» **EXERCISE**: Search through the entries for the word "Given" and copy every line that has it.

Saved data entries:
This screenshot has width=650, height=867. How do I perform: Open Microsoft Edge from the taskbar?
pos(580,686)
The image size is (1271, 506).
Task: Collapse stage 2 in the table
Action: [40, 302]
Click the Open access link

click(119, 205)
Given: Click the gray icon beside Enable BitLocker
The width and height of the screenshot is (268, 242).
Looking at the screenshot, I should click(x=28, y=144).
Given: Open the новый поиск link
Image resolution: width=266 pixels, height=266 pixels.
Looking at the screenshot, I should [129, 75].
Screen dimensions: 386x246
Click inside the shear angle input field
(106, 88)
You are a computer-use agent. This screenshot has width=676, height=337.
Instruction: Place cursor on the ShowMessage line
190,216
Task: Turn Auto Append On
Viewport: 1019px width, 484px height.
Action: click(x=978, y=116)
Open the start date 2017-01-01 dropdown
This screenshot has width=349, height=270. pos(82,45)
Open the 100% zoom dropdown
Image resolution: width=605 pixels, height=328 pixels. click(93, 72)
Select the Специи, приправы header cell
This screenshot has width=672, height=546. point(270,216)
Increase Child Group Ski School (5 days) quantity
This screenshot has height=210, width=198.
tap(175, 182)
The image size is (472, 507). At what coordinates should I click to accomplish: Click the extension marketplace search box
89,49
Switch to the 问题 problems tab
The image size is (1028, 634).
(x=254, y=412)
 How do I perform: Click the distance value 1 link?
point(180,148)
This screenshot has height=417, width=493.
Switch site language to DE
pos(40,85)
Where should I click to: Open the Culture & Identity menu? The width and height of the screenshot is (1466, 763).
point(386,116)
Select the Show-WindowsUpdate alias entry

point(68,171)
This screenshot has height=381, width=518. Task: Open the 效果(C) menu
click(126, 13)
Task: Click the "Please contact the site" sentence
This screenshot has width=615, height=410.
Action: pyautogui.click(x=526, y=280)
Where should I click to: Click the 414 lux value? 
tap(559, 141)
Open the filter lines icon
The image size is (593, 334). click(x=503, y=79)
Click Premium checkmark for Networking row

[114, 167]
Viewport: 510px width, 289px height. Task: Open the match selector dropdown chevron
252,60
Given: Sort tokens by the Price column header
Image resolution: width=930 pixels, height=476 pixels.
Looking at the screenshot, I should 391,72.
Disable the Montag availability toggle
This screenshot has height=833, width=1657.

» **RESPONSE TO THIS EXERCISE**:
Given: Click the gray icon beside Enable BitLocker
Given: Open the новый поиск link
Given: Sort tokens by the Price column header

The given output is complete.